Figure 5. Validation of ChIP-on-chip results and mutually exclusive association of PfHP1/H3K9me3 and H3K9ac at P. falciparum virulence gene loci.

(A) Targeted ChIP-qPCR analysis demonstrates mutually exclusive presence of PfHP1/H3K9me3 and H3K9ac at selected loci. Recovery values of cross-linked PfHP1- and H3K9ac-associated chromatin from ten and twelve randomly selected loci tested negative or positive for PfHP1 in ChIP-on-chip, respectively, represent the mean from three independent experiments on schizont stage samples (twice 3D7/HP1-HA, once 3D7/HP1-GFP). Relative hybridisation intensities (RHI) from the ChIP-on-chip analysis are shown below each locus and indicate log₂ ratios of recovered chromatin over input. (B) PfHP1 and H3K9ac profiles at the same loci in ring stage parasites are comparable to schizont stages. (C) H3K9me3-association in schizont stages was determined by ChIP-qPCR using non-cross-linked chromatin (native ChIP). Values derive from one of two independent experiments (3D7/HP1-HA and 3D7 wild-type) yielding similar results. qPCR primers (Table S4) targeted coding regions (open box) or non-coding promoter (solid line with arrow) or subtelomeric repeat (solid line) regions. Gene accession numbers are indicated below the bottom graph. Normal rabbit polyclonal IgG was used as negative control for ChIP.
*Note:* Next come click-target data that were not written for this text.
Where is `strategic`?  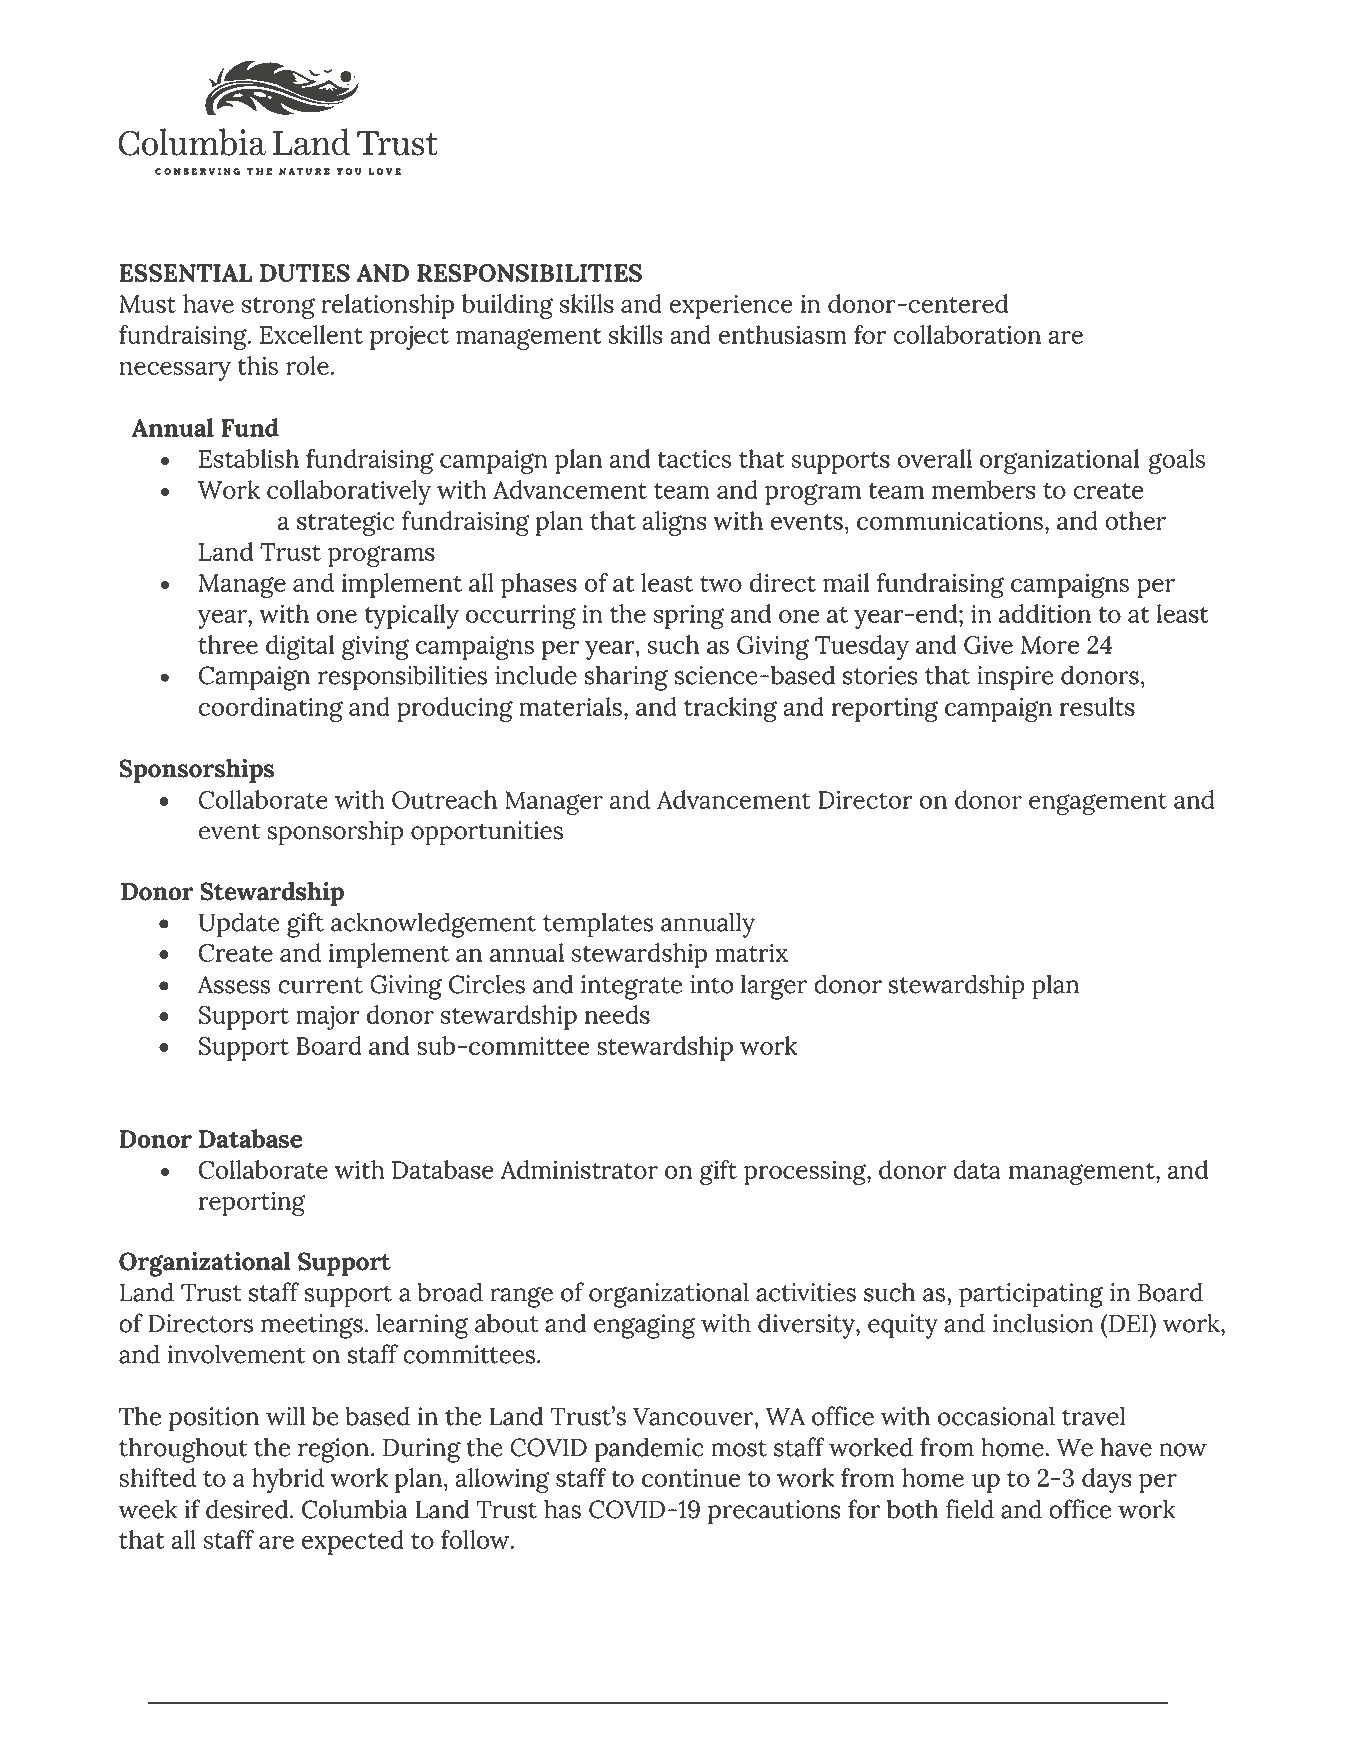
strategic is located at coordinates (346, 523).
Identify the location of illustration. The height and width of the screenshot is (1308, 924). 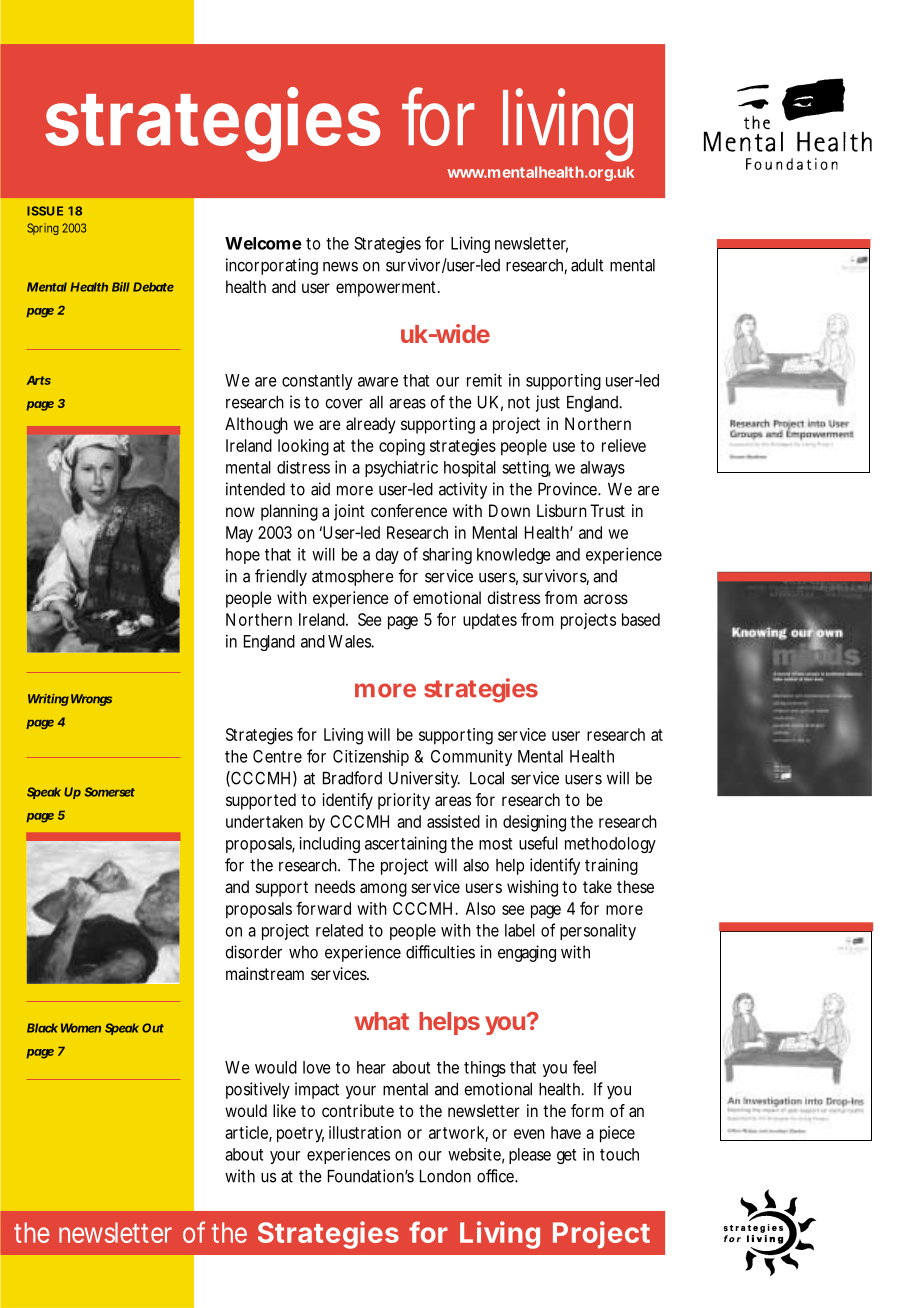
(365, 1132).
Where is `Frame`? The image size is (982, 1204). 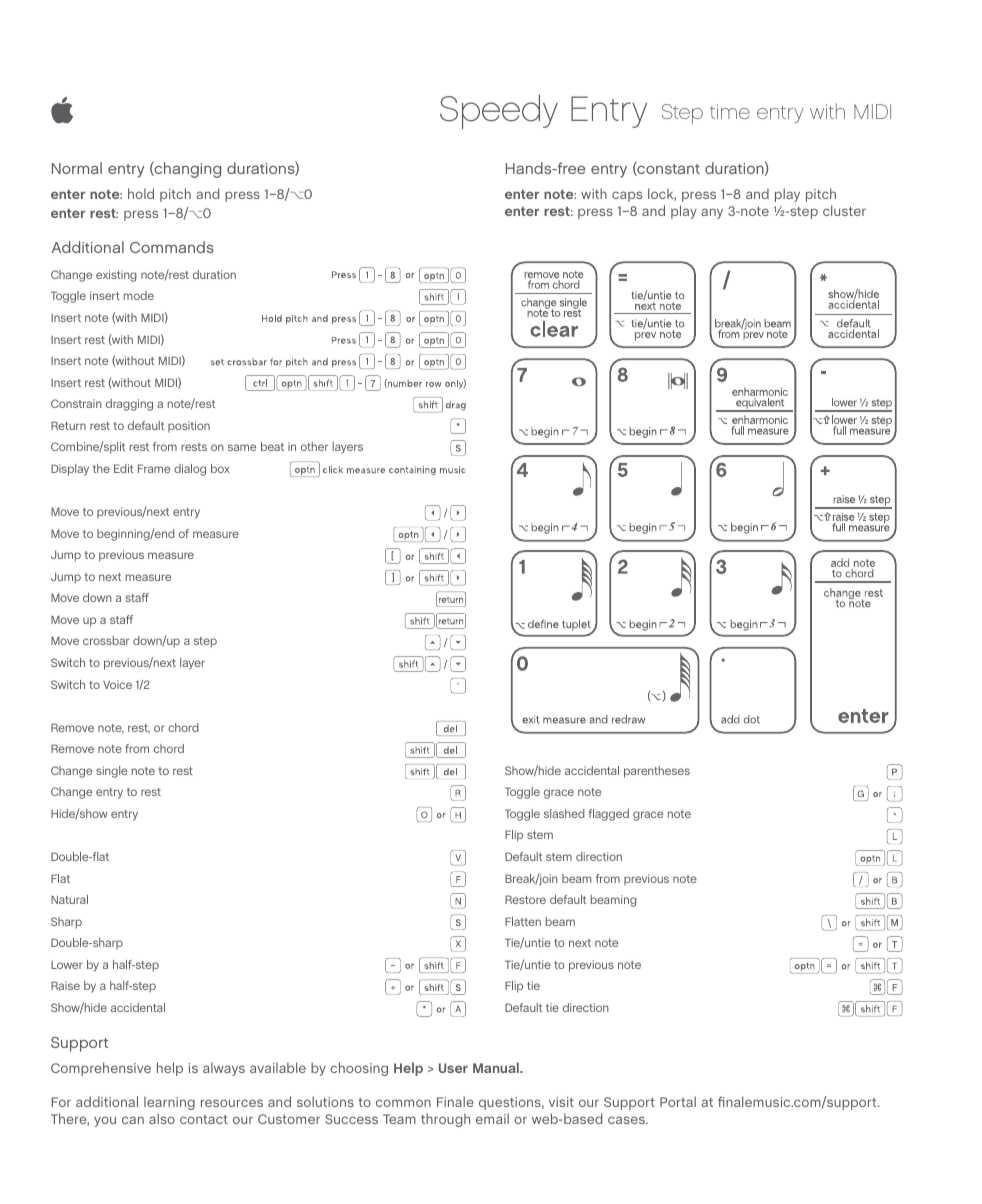 Frame is located at coordinates (154, 468).
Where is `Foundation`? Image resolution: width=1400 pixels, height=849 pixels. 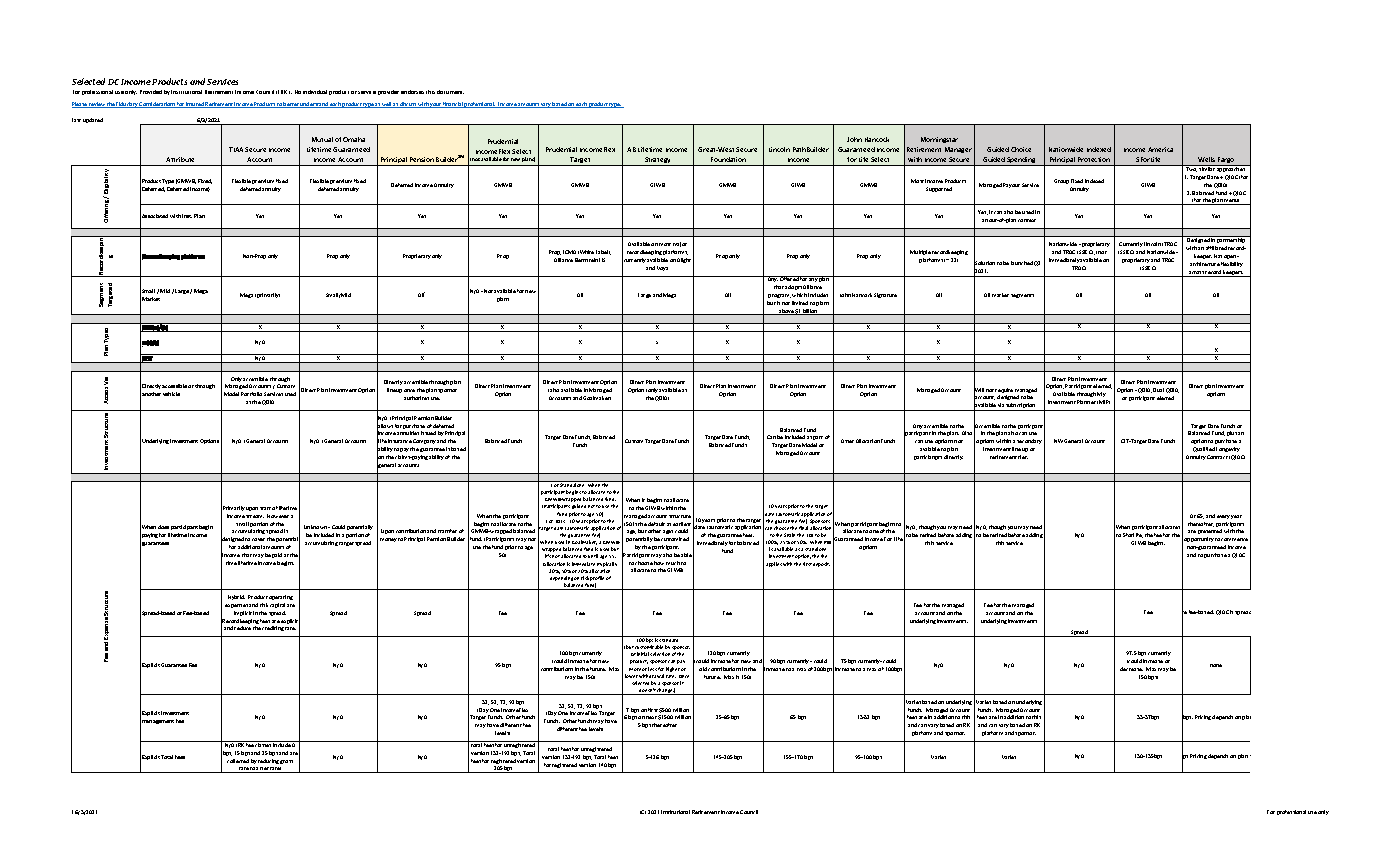
Foundation is located at coordinates (728, 159).
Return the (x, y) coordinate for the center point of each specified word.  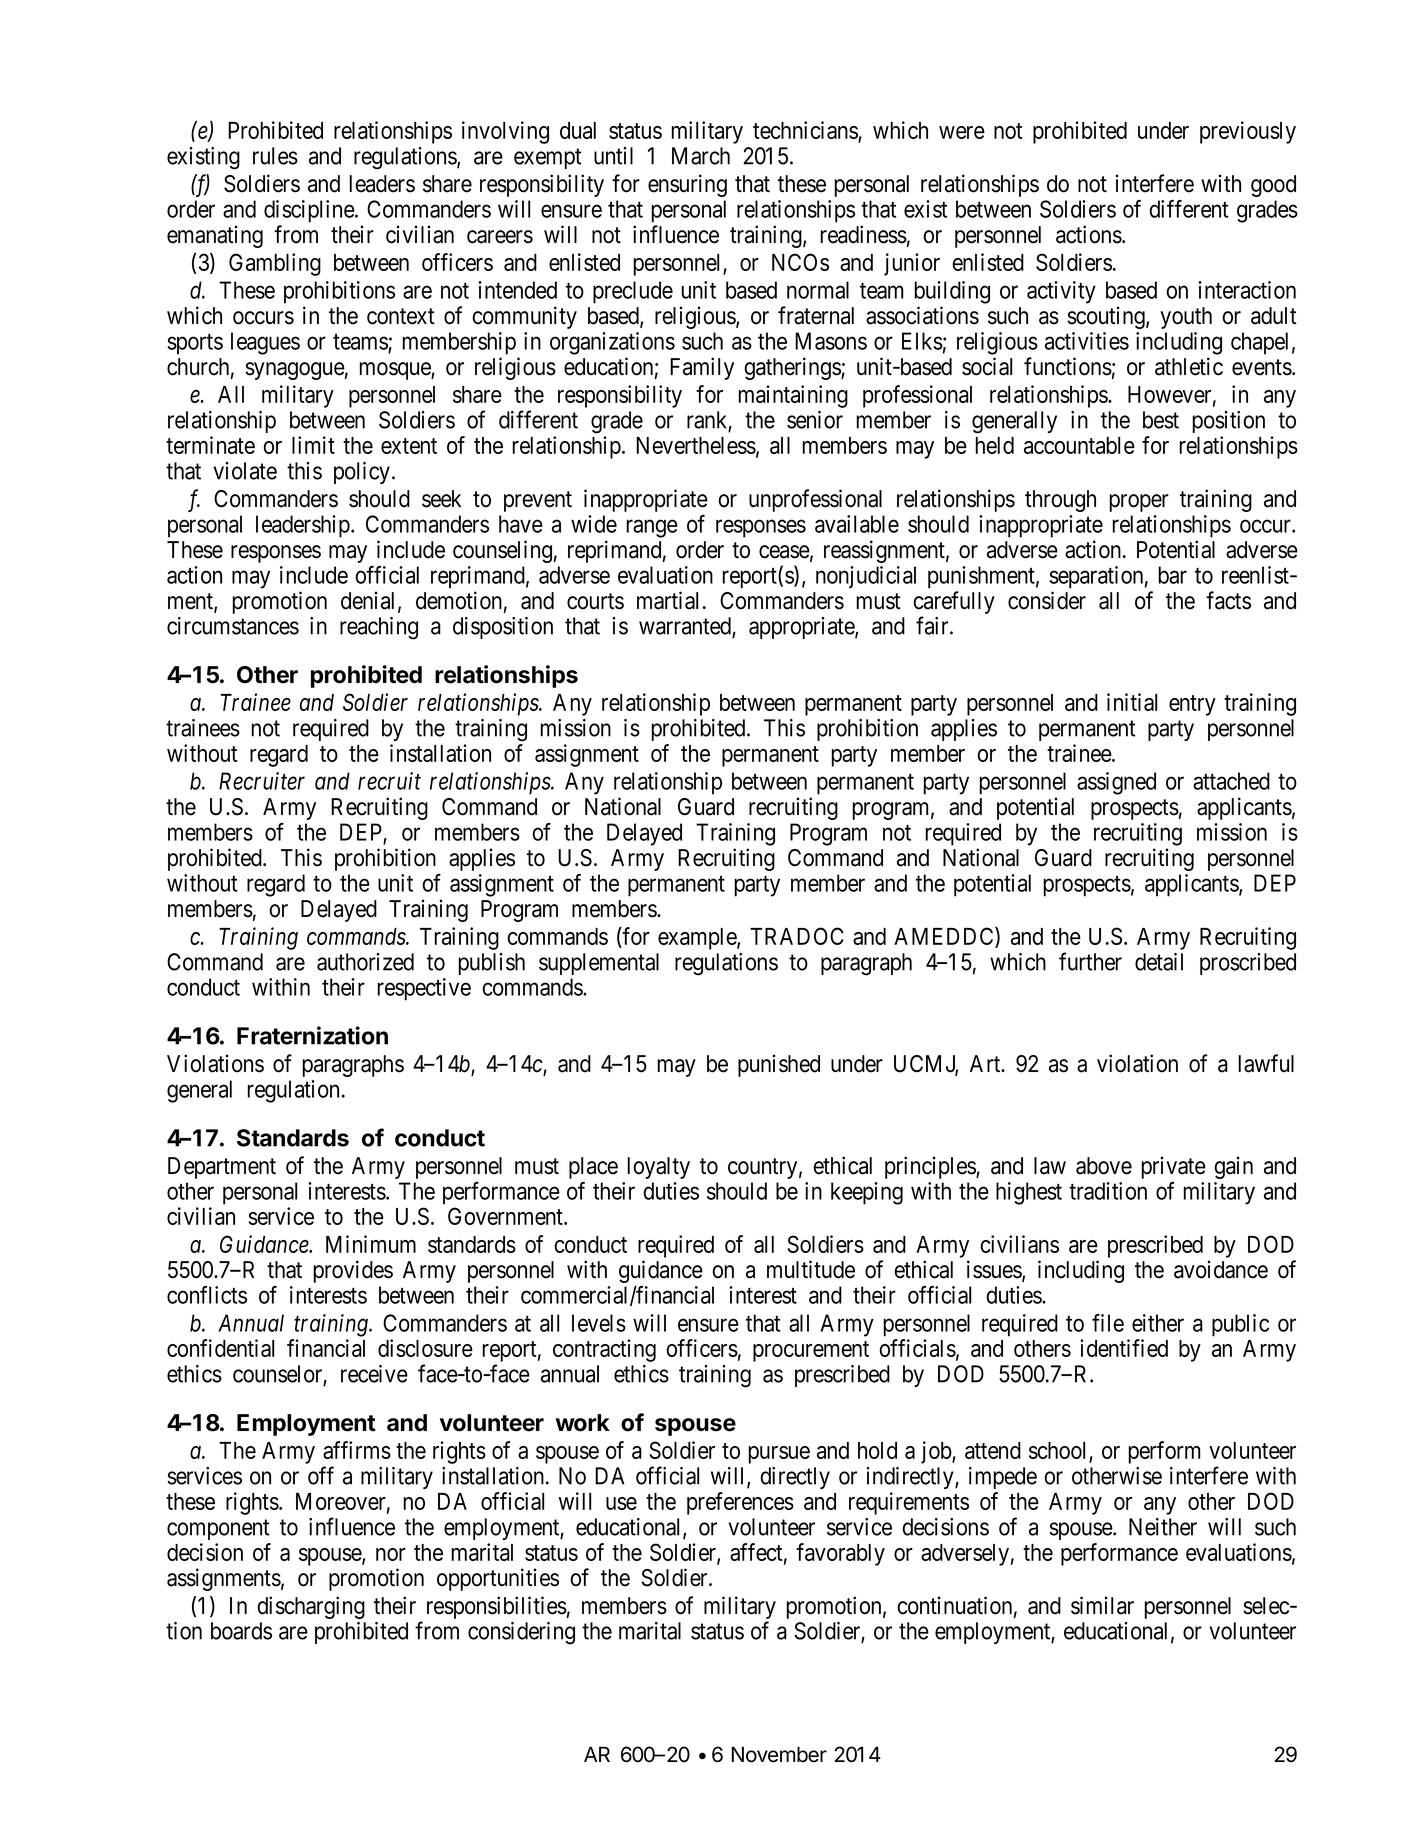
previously (1248, 132)
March (701, 156)
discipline (310, 211)
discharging (311, 1607)
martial (667, 600)
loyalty (659, 1168)
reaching (379, 628)
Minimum (371, 1244)
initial (1132, 702)
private (1173, 1167)
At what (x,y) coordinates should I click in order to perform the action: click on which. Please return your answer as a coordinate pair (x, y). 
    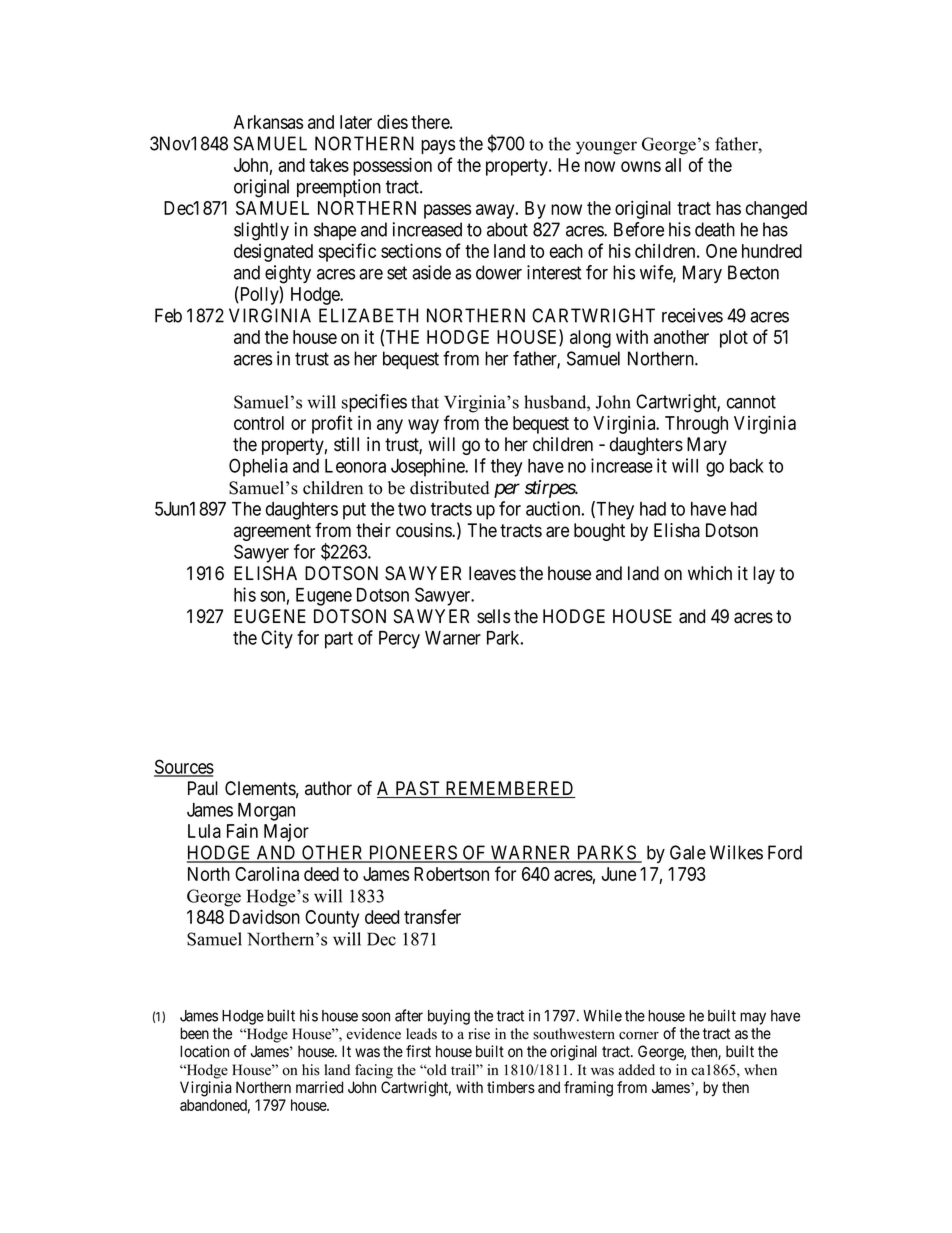
    Looking at the image, I should click on (710, 573).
Figure 6. PfHP1 participates in silencing of variegated genes.

Significance Analysis for Microarrays (SAM) revealed 78 genes consistently down-regulated in two biological replicates (A and B) upon over-expression of PfHP1. The heat map compares the relative transcript abundances at four timepoints across the IDC (early ring stage (TP1), late ring stage (TP2), trophozoites (TP3), schizonts (TP4)) between the PfHP1-overexpressing and control lines. The right column highlights genes bound by PfHP1 in the ChIP-on-chip experiment (dark blue boxes), or genes that are members of PfHP1-bound gene families (light blue boxes). Gene accession numbers and annotations are according to PlasmoDB v5.5 (www.plasmodb.org).